E logo depois da alusão do amigo ao amplexo no coisa-ruim, a máxima mineira [também entre colchetes]: não existe queijo ruim.
Ela teve que aceitar que Foucalt, Bakhtin, Freud & Cia. tinham razão. Impossível prever a infinidade de fatores que interferem no processo comunicativo...
O amigo mineiro? Um gentleman, é claro. Até que os queijos provem o contrário.
O amigo mineiro, ouvinte sempre atento e interessado, quis saber se havia rolado interação com o sexo oposto. Ela rebateu no ato: lera uma linha do que ela dissera? Achava que ela era mulher de dar mole para bonecos chuck? Ele assentiu, lera tudo. Mas ainda assim resolvera perguntar. Afinal, como se diz por aí, “no inferno abrace o capeta”. E completou: para mineiro, não existe queijo ruim.
Ela riu-se. Que revelação! Logo o amigo mineiro, sempre tão tímido, vira-e-mexe confessando seu sem-jeito na abordagem das mulheres, tão discreto. Não à toa se diz por aí que “mineiro come quieto”. Pois sim. Ora, ora...
De vez em vez ela se lembrava da máxima mineira: não existe queijo ruim. E ficava se perguntando quantas e tantas o amigo mineiro não devia estar aprontando, com tão poucas exigências em matéria feminina. Às vezes até se perguntava se não residiria no provérbio um tanto de sabedoria. Mas, ao lembrar dos chucks, rapidamente concluía que havia, sim, queijo de todo o tipo, mas nem todos eram para o seu paladar.

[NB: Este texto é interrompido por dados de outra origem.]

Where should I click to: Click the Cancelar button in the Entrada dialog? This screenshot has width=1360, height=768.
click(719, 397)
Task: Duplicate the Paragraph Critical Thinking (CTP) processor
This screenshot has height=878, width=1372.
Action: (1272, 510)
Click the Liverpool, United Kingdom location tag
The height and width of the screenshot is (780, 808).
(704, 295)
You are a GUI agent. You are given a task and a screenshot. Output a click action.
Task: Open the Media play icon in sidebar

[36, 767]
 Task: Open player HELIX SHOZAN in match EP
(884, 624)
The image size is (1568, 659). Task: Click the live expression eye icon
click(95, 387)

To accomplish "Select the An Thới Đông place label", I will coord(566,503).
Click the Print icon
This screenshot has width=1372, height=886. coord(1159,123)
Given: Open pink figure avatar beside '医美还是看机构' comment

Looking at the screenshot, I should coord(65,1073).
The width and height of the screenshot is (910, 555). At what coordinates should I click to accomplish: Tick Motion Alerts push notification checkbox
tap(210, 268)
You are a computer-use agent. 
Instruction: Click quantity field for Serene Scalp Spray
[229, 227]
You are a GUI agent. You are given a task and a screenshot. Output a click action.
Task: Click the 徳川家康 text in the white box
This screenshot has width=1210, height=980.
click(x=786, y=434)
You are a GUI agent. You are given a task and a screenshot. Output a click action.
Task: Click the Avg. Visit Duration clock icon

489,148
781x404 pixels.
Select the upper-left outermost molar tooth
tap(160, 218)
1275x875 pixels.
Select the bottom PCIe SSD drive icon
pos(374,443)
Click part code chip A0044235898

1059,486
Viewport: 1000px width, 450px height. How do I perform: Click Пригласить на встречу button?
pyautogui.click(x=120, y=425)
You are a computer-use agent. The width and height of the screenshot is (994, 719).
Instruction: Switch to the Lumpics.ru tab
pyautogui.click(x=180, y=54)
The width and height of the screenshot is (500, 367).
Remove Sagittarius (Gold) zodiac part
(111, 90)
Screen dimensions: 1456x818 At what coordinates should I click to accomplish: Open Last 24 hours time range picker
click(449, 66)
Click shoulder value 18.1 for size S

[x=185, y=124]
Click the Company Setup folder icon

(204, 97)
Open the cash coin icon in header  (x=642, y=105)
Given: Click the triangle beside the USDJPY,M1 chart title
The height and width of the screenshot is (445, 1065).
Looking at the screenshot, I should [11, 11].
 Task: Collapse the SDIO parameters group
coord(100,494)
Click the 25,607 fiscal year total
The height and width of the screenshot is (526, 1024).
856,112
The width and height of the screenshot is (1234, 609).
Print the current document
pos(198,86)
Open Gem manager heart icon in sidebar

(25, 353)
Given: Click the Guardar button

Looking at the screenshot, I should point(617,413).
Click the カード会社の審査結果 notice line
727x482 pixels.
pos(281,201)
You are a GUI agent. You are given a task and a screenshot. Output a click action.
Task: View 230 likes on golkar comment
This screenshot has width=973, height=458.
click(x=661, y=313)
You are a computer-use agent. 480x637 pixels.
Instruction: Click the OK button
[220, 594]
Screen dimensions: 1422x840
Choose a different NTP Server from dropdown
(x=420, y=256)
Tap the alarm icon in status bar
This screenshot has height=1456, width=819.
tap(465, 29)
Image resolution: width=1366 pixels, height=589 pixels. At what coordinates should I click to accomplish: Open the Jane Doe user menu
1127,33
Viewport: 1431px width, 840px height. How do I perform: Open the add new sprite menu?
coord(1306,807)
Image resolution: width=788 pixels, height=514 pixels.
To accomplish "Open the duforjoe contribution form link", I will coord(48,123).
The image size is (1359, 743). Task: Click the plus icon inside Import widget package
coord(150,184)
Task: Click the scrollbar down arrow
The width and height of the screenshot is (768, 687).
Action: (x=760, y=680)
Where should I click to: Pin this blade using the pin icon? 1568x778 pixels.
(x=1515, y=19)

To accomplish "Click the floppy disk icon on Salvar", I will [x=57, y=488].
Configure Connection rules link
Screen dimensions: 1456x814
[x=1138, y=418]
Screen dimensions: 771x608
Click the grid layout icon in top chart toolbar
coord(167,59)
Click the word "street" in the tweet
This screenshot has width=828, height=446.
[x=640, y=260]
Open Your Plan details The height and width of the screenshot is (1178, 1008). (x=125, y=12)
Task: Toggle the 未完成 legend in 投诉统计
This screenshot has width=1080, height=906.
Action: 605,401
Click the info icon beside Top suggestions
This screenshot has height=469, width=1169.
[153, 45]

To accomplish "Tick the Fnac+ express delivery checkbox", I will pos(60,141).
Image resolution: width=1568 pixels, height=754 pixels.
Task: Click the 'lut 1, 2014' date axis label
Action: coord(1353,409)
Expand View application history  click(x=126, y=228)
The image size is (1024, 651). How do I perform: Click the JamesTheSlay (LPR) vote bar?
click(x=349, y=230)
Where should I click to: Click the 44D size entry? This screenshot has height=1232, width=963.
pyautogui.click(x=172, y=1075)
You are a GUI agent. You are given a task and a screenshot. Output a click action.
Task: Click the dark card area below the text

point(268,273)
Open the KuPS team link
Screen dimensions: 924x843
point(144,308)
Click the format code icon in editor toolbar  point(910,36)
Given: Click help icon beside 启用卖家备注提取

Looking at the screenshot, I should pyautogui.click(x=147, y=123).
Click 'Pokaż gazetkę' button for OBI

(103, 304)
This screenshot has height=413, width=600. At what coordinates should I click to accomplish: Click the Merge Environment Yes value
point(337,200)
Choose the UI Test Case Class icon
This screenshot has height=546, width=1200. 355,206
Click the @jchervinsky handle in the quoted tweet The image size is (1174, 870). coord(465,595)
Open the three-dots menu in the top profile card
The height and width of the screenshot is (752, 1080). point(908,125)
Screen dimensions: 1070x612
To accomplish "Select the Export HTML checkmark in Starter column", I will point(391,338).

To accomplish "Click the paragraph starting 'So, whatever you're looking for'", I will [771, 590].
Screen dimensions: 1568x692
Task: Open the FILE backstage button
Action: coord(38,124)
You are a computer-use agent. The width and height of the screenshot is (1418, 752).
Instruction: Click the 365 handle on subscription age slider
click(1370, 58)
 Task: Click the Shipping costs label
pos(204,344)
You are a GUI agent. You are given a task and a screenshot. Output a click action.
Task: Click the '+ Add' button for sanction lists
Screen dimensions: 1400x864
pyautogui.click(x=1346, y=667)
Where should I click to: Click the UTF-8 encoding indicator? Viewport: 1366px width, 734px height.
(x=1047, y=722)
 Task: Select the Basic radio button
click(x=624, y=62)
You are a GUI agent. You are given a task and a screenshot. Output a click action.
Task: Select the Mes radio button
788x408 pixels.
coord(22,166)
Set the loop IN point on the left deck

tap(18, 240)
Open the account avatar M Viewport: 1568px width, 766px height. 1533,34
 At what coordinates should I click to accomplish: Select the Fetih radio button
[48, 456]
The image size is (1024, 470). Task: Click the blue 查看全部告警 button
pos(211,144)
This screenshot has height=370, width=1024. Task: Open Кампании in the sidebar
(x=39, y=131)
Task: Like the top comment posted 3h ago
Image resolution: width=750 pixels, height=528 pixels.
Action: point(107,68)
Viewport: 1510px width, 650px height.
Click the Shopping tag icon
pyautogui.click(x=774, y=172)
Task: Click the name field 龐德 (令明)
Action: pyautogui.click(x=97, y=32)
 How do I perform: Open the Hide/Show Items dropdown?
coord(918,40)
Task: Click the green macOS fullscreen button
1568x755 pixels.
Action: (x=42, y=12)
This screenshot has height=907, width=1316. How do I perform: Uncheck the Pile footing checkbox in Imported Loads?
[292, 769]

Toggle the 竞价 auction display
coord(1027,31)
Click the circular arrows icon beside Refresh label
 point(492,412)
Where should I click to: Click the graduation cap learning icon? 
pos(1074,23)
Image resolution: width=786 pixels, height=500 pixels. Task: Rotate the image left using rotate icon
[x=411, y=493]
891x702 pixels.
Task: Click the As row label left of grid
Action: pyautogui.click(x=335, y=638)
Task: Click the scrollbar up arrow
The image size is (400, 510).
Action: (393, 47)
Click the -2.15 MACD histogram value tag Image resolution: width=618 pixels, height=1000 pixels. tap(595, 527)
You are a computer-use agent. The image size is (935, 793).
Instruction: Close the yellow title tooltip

Tempos depois o amigo mineiro se aprochegou para uma visita à capital. Escolheram um bar simpático com banda de jazz ao vivo e aproveitaram para pôr em dia o assunto que o msn já não dava mais conta de atualizar. Papo vai, papo vem, voltaram ao tema dos queijos. Ele começou a teorizar sobre aqueles que, quando criança, ele julgava merecedores de ir à lata de lixo e, depois de adulto, passou a comer com gosto. Ela achou graça de ele tergiversar e comentou, maliciosa, que não era bem sobre queijo que eles falavam quando o dito veio à baila pela primeira vez...
Ele desentendeu-se. Sobre o que falavam então? Ela riu-se mais um pouco. Homem escorregadio... Tentou comer pelas beiradas: lembrava-se de uma conversa que haviam tido sobre “abraçar o capeta”? Ele lembrou, confirmou, mas garantiu que o queijo era uma coisa, o capeta era outra. Provavelmente falavam sobre comida quando ele pontificou sobre os laticínios.
Queria competir com a memória infalível da moça... Que não só se lembrava como tinha provas: guardara a conversa do msn. Assim que desse, demonstraria. E ainda arrematou: não se lembrava que tempos depois, em outra conversa ainda, ela perguntara a ele sobre a qualidade dos queijos em sua última visita a Minas? E ele respondera, malandramente, que “os queijos estavam perfeitos”? Queria agora convencê-la de que era realmente sobre queijos que eles falavam? O amigo afirmou, com patente seriedade, que da parte dele sem dúvida se tratava de queijos, laticínios, víveres, gênero alimentício.
Ela não quis dar o braço a torcer, mas encafifou-se. Seria possível que tivesse se enganado? Bem que às vezes achava o amigo mais apegado ao pé da letra do que ela... Na primeira oportunidade, correu para o histórico do msn.
Lá, no meio da conversa sobre chucks, correntes douradas, cabelos engomados, cheiros estranhos, interações com o sexo oposto e alienígenas, corria uma breve conversa paralela [entre colchetes] sobre o paladar infantil dela, que não se amigava ao álcool, e a sua preferência por um sabor de pizza que ninguém mais apreciava: catupiri com milho.
E logo depois da alusão do amigo ao amplexo no coisa-ruim, a máxima mineira [também entre colchetes]: não existe queijo ruim.
Ela teve que aceitar que Foucalt, Bakhtin, Freud & Cia. tinham razão. Impossível prever a infinidade de fatores que interferem no processo comunicativo...
O amigo mineiro? Um gentleman, é claro. Até que os queijos provem o contrário.